### What is required
Exclude the pictures and repeat all of the data exactly.

::: Raw data

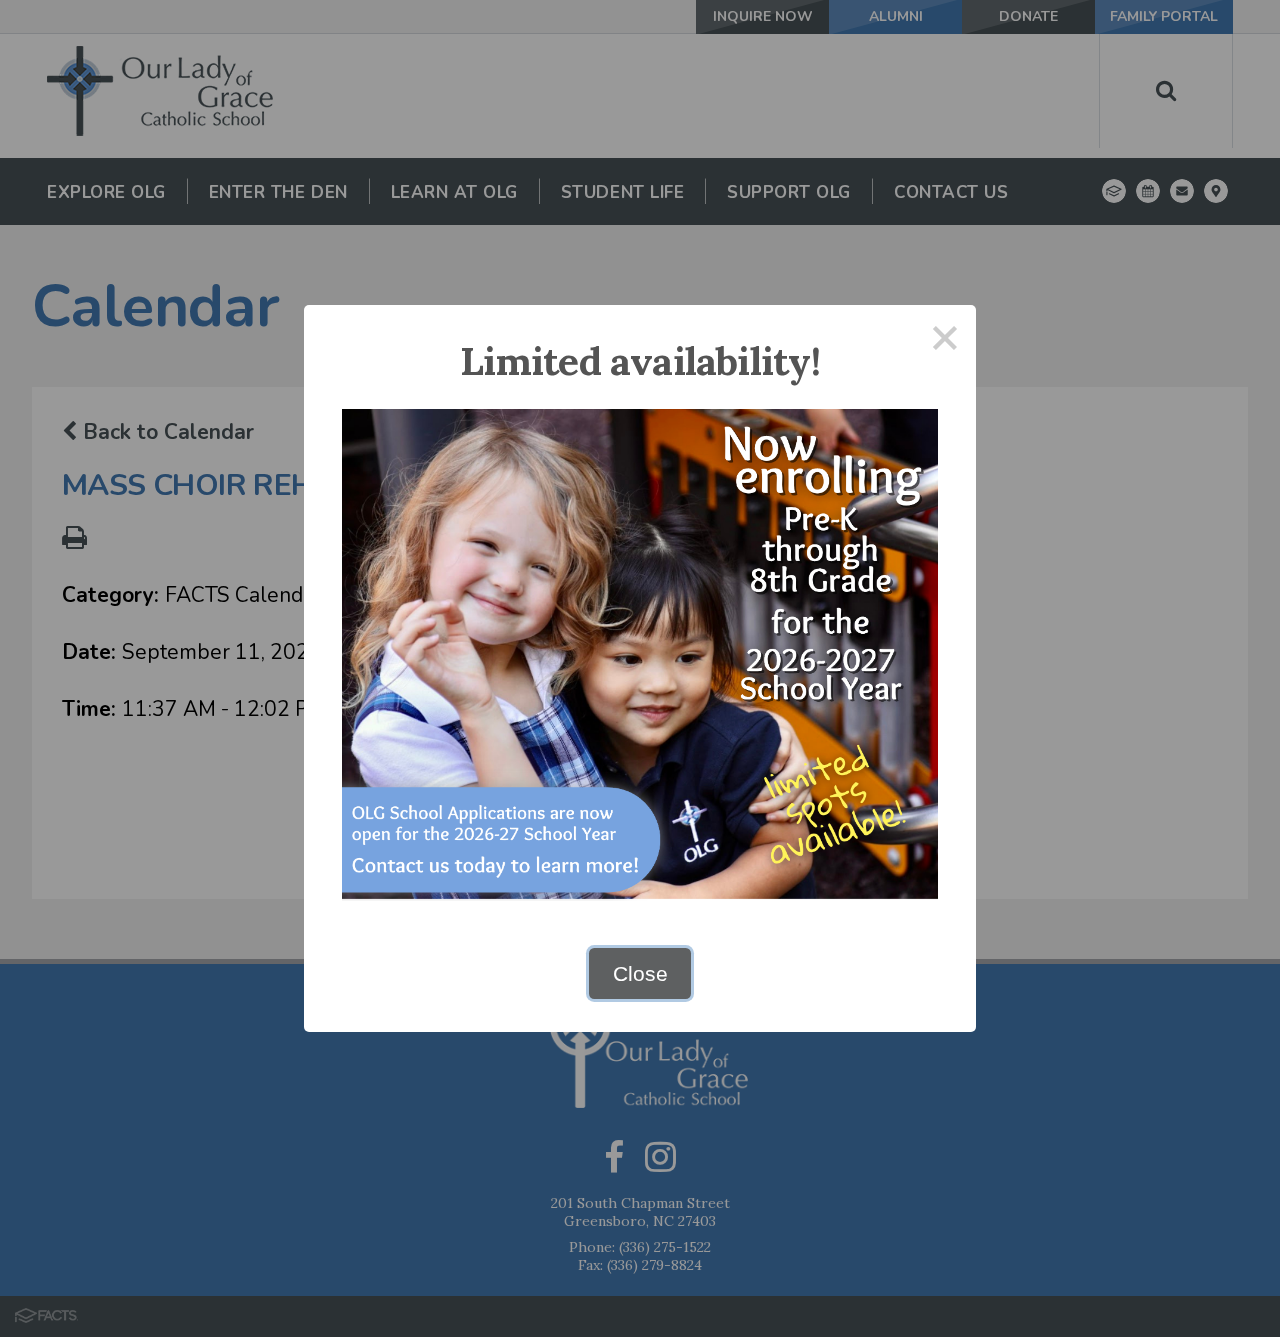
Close (640, 973)
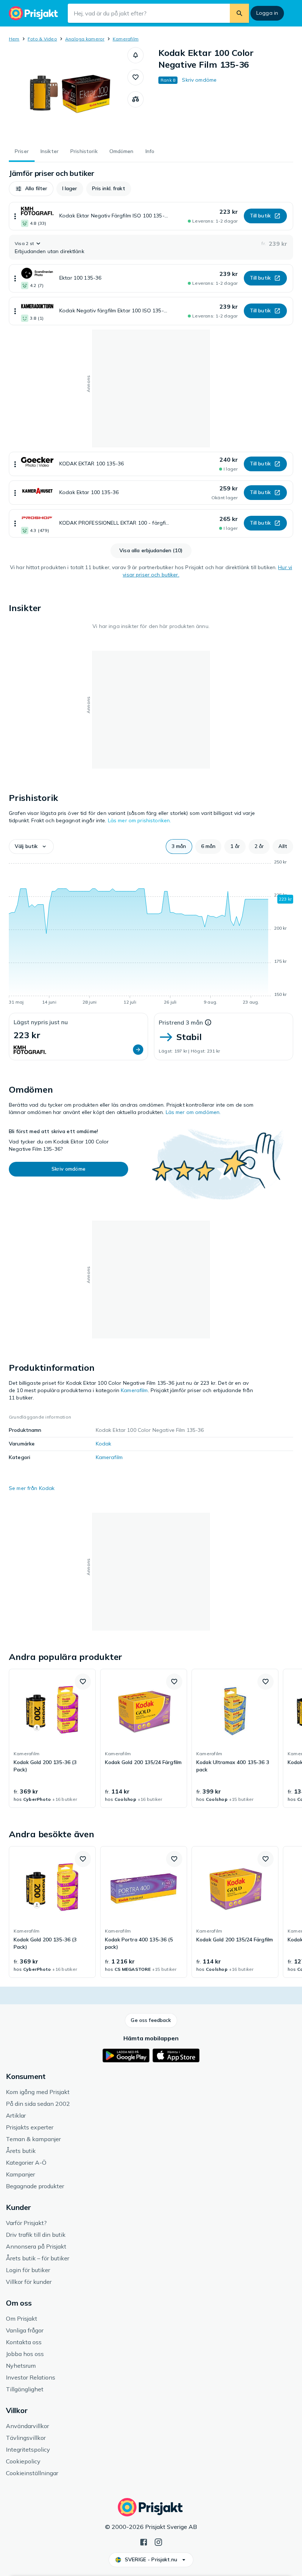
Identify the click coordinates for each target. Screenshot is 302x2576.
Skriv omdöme (199, 80)
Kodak (104, 1443)
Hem (14, 39)
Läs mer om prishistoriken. (139, 820)
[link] (52, 1738)
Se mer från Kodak (32, 1488)
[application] (151, 933)
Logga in (267, 13)
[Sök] (239, 13)
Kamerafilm (125, 39)
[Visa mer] (15, 216)
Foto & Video (42, 39)
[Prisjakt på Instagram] (158, 2541)
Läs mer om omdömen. (193, 1112)
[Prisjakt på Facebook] (143, 2541)
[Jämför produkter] (135, 99)
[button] (135, 55)
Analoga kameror (85, 39)
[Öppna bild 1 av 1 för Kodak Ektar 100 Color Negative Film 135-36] (68, 93)
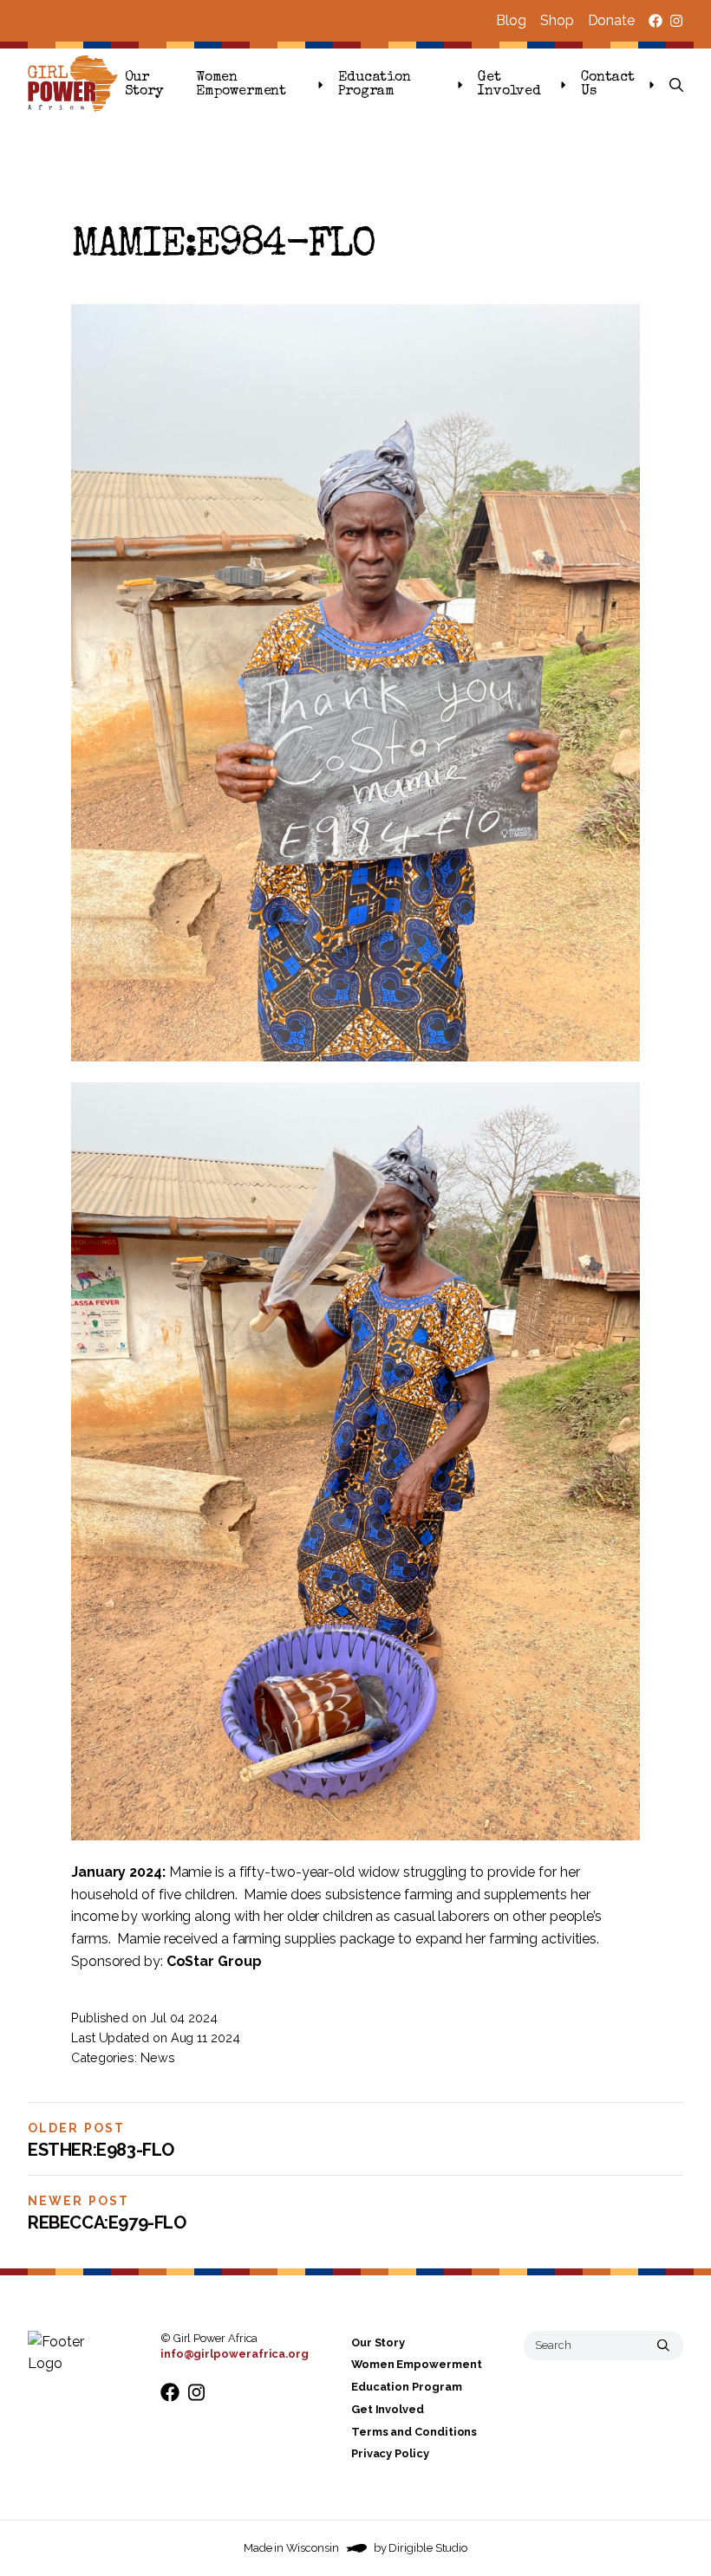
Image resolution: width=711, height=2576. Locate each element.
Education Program (374, 85)
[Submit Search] (663, 2345)
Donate (611, 20)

::::::

### Answer for this exercise
Close (640, 973)
Identify the click coordinates for each target. Screenshot is 302x2576.
Skriv omdöme (199, 80)
Kodak (104, 1443)
Hem (14, 39)
Läs mer om prishistoriken. (139, 820)
[link] (52, 1738)
Se mer från Kodak (32, 1488)
[application] (151, 933)
Logga in (267, 13)
[Sök] (239, 13)
Kamerafilm (125, 39)
[Visa mer] (15, 216)
Foto & Video (42, 39)
[Prisjakt på Instagram] (158, 2541)
Läs mer om omdömen. (193, 1112)
[Prisjakt på Facebook] (143, 2541)
[Jämför produkter] (135, 99)
[button] (135, 55)
Analoga kameror (85, 39)
[Öppna bild 1 av 1 för Kodak Ektar 100 Color Negative Film 135-36] (68, 93)
Image resolution: width=711, height=2576. Locate each element.
Education Program (374, 85)
[Submit Search] (663, 2345)
Donate (611, 20)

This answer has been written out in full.